†The last child on the street ‘is the name of the symposium that will take place on Thursday 9 June in Theater de Krakeling. This event in Westerparken is a cry for help from various sectors to draw attention to the importance of playing outside† the number of children playing seems to have dropped significantly in recent years† The driving force behind this symposium is Martin Hup, director of the nature playground Het Woeste Westen. He saw the playground’s 12th anniversary as a good reason to host this event.
by Tessa van der Meij
Fifteen years ago, Martin Hup stumbled upon the field in Westerparken by accident. “Back then, it was already a bit of a nature playground, if it were not for the fact that everything had broken down. But the intentions were good, and it had a real potential. “That he saw the potential was partly due to his experience with nature and environmental education. He decided to take action and wrote to the municipality that this field would be a good nature playground. The municipality took his idea up, and three years later he stood as director at the opening of the present Woeste Westen on Overbrakerpad.
“It actually went really well afterwards,” says Martin. “There was a lot of praise that was passed on from mouth to mouth. Then I heard parents here call, ‘You have to come here now, you do not know what you are going through!’ Kids go really wild here, and so do the parents. When playing with your child as a parent, you quickly tend to draw your own line if it takes too long or there is no logic in it. But if you let children play – children without the adults’ watchful eye – then it is of a completely different order. “
‘Playing in danger’
According to Martin, children automatically seek out challenges. “Today it is called ‘play in danger’. It is in children. To take up challenges, look for risks, climb a place that is not meant to be, and then be sent away again by the parents. Here too you hear much: ‘Beware, beware, do not be with it.’ “I think it used to be a lot smaller. Parents let their children walk less and less, treat them more carefully and protect them more and more.”
day in their lives
The site is freely accessible so that as many children as possible can play. Schools regularly ask Martin for a full-fledged program for a school trip. He often comes up with ‘a better plan’. “Just let them play! And then we bake a sandwich for half an hour at noon as the only activity. I promise those kids will have the time of their lives. Believe me: it never went wrong. Those kids are busy all day. These parents and teachers then look at them as ‘what’s going on here? what is this? That boy is always bullying everyone and he now helps someone and the other never dares anything and he is now standing on a raft in the water!’ †
He emphasizes once again that the Woeste Westen ‘enjoys playing outside’ and ‘playing in nature’. “And it gives children even more opportunities and challenges than on the street or on a regular playground. Playgrounds are often boring for those parents think it is too dangerous on the street and there is not much to do anymore. In addition, the telephone and computer games also entice children to stay indoors. ”
Important for development
According to him, children and play belong together. In addition, free play is ‘extremely important for their development’. That is also why he thinks it is so unfortunate that fewer and fewer children seem to be playing on the street. Research by Jantje Beton shows that 15% of children never play outside again. In big cities, it’s even 30 percent. A Belgian study showed that between 1983 and 2008 there were 50% fewer children on the streets in some neighborhoods than in previous years and 37% fewer children in the following eleven years. “If this trend continues, we will have almost no children playing on the streets in twenty years.”

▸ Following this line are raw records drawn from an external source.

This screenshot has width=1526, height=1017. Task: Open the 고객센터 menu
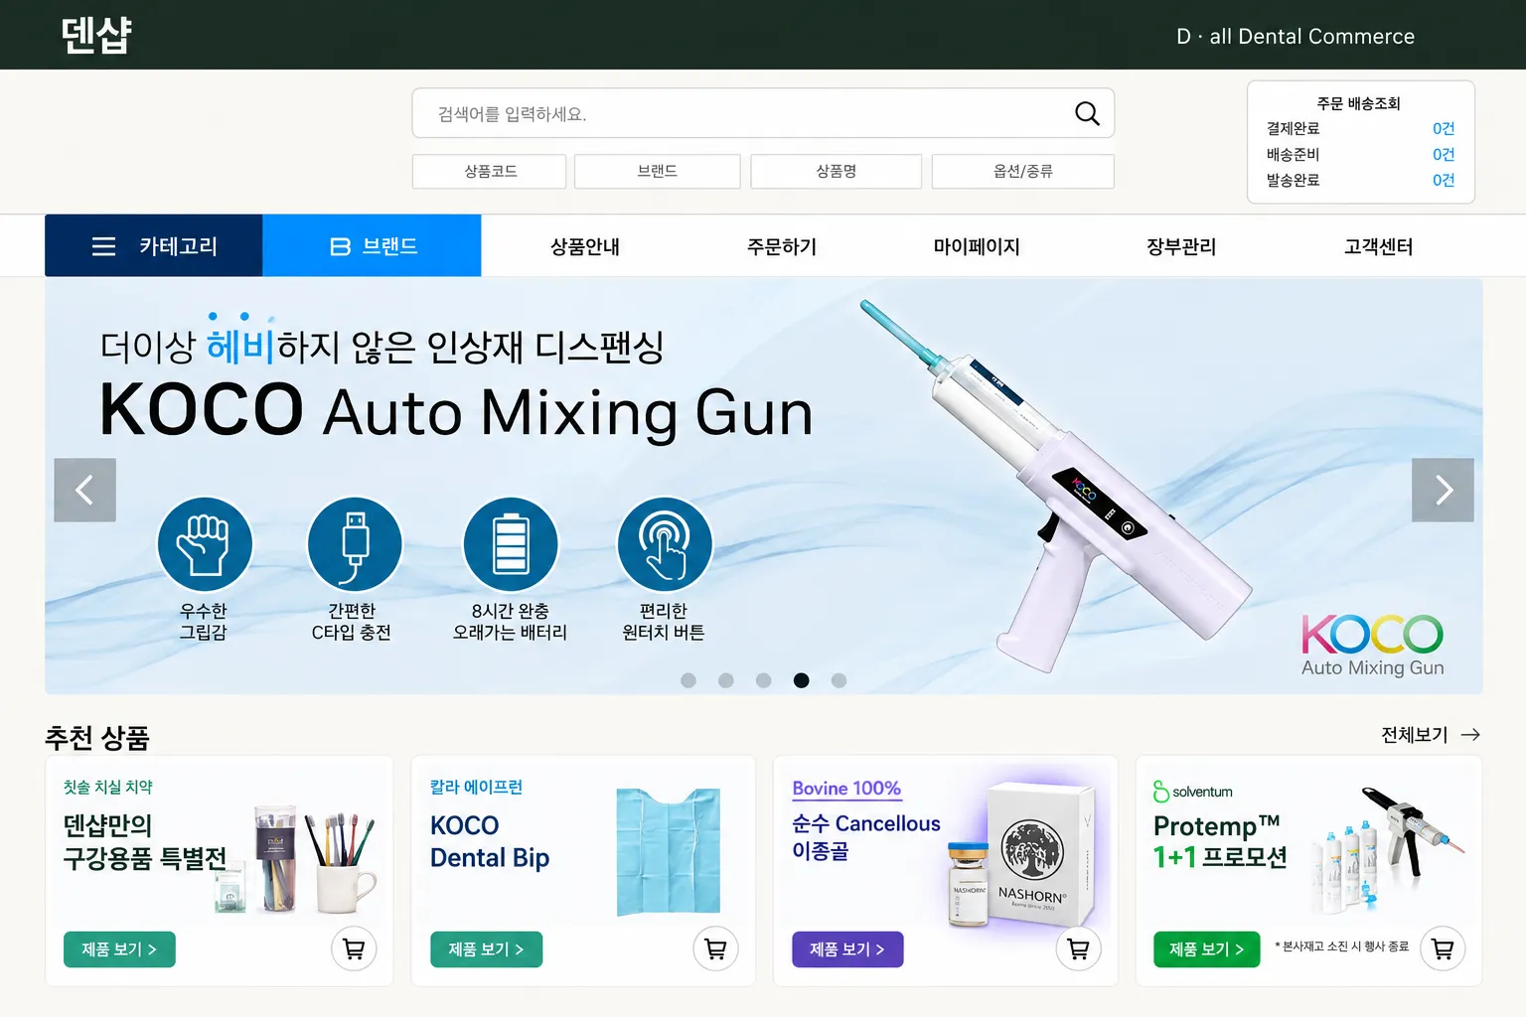pyautogui.click(x=1378, y=246)
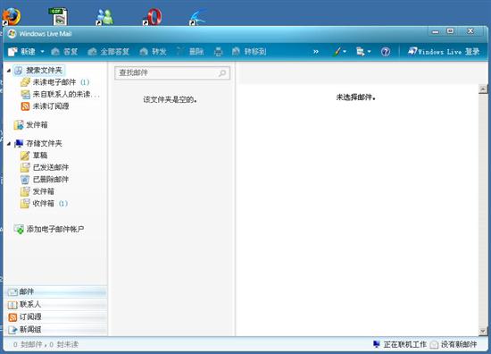Click the print icon in toolbar
The image size is (491, 354).
(x=218, y=52)
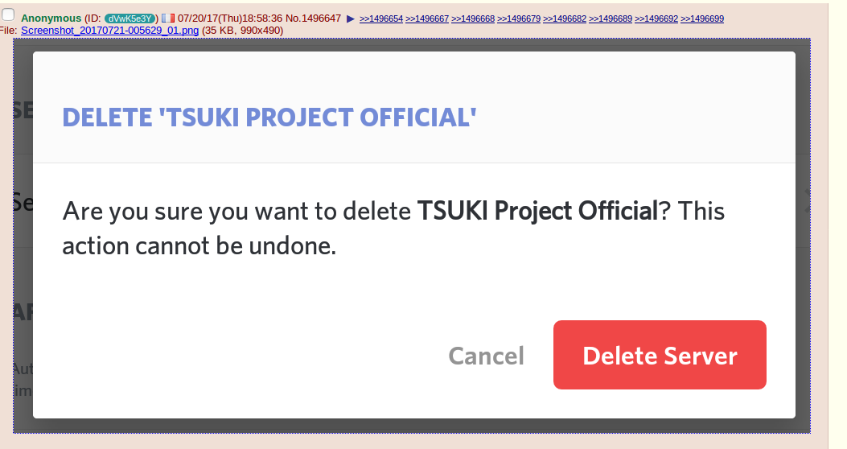Click the poster name Anonymous
Screen dimensions: 847x449
point(51,19)
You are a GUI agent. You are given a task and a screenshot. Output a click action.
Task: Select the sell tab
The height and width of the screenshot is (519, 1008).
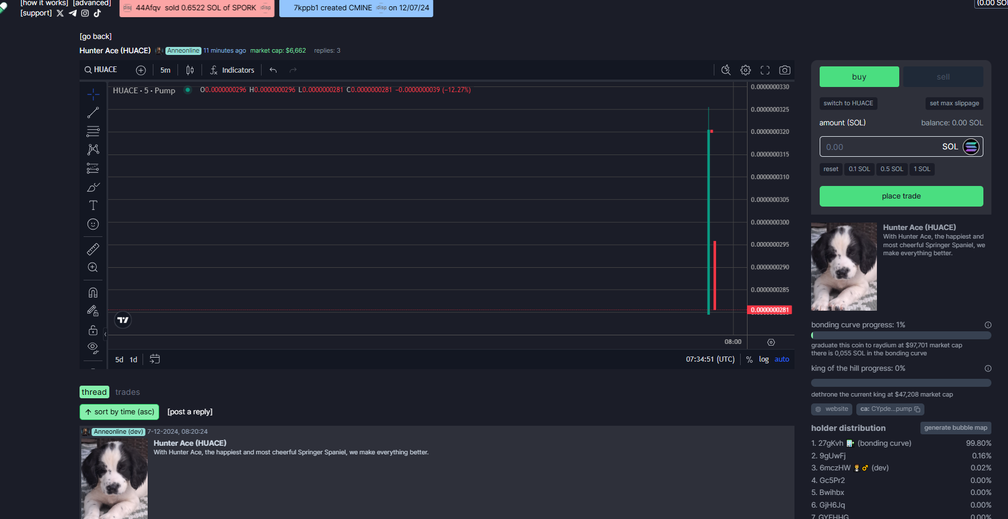pos(943,77)
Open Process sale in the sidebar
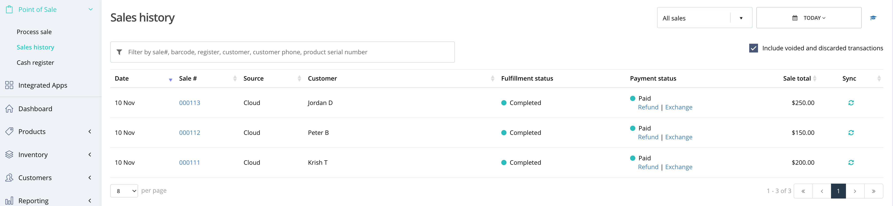The height and width of the screenshot is (206, 893). click(x=34, y=32)
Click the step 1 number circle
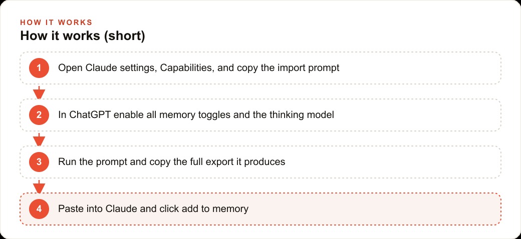 (x=39, y=68)
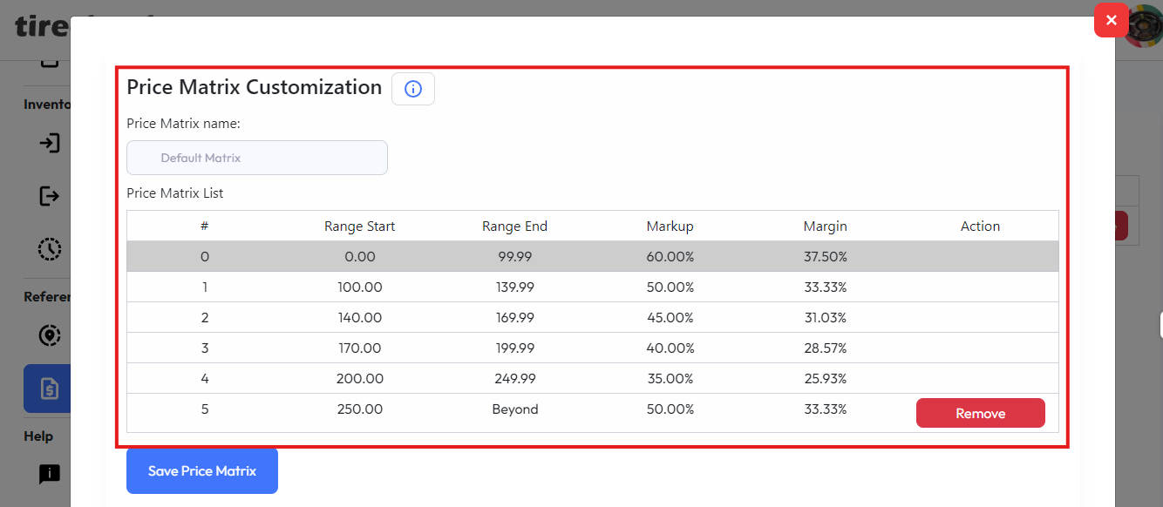Click the info icon beside Price Matrix Customization
The image size is (1163, 507).
413,89
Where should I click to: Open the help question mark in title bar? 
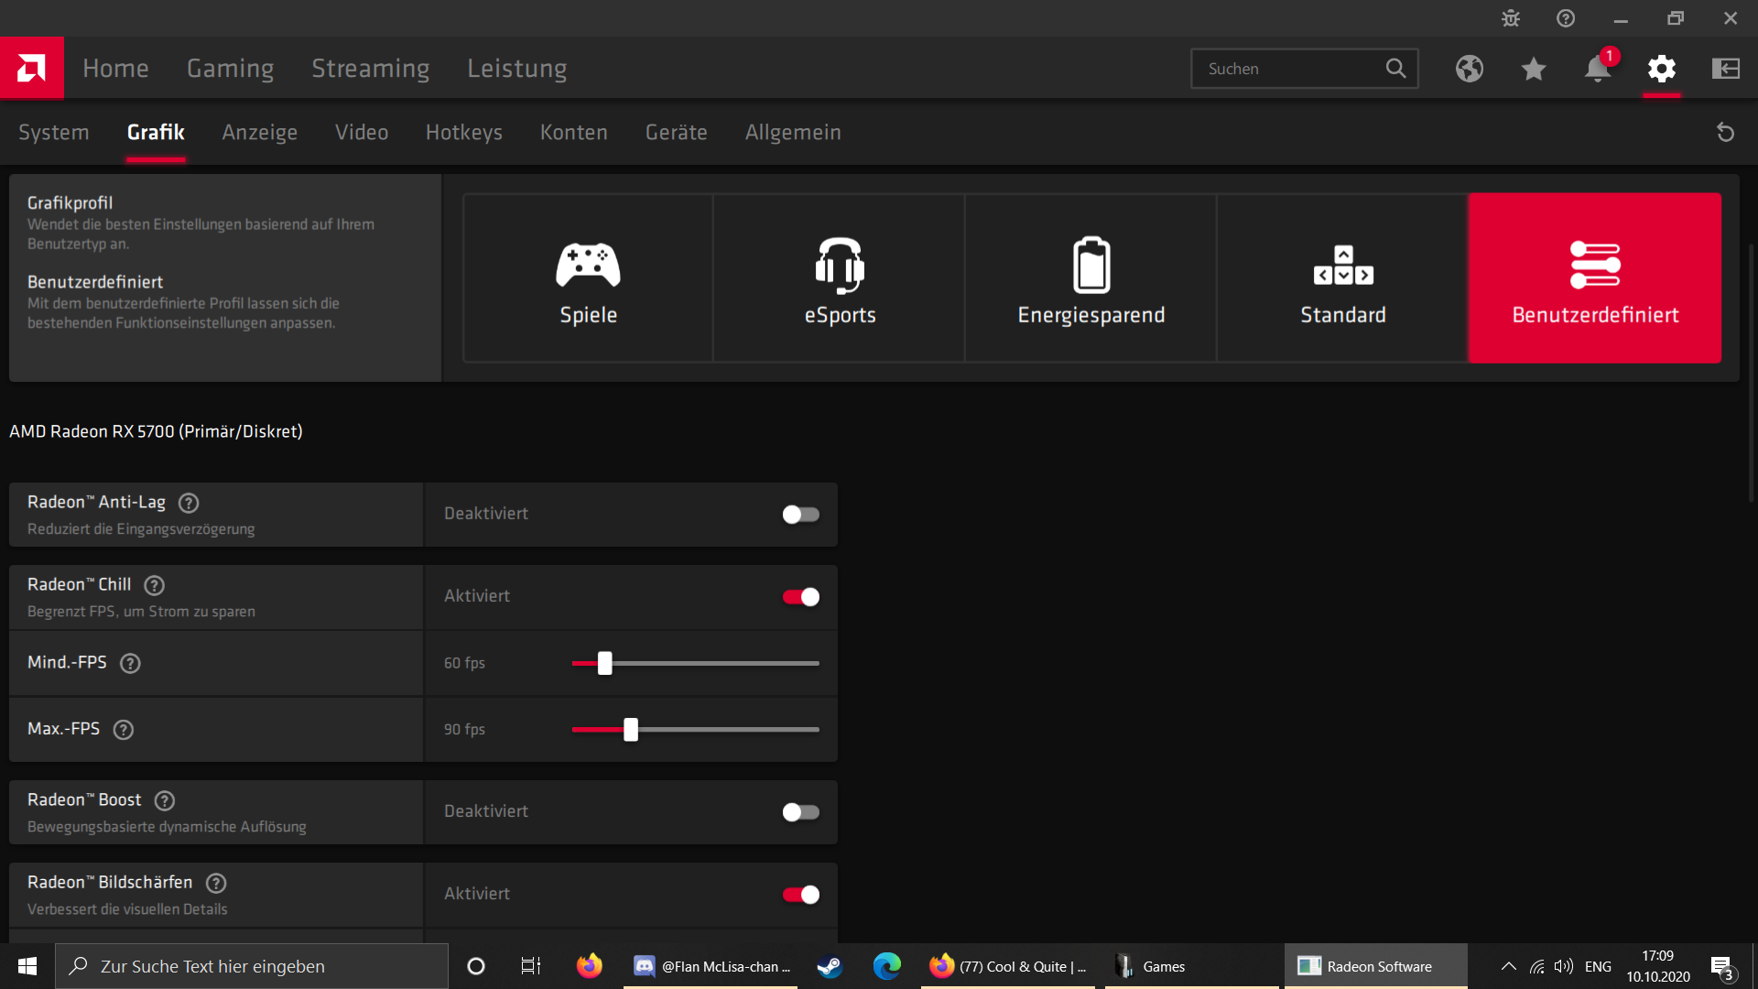[x=1566, y=18]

Still, kids still like coming to Het Woeste Westen. “I sometimes call it a play reserve for the last free-playing children. Parents think it’s still safe enough here, and children can get lost here. ” Martin hopes to create more awareness with the symposium ‘The last child on the street’. “Some people think the name sounds a bit dramatic, but it’s a cry for help. Of course, I can not change the world on my own, but I want to contribute to it. ” A few tickets are still available through this site.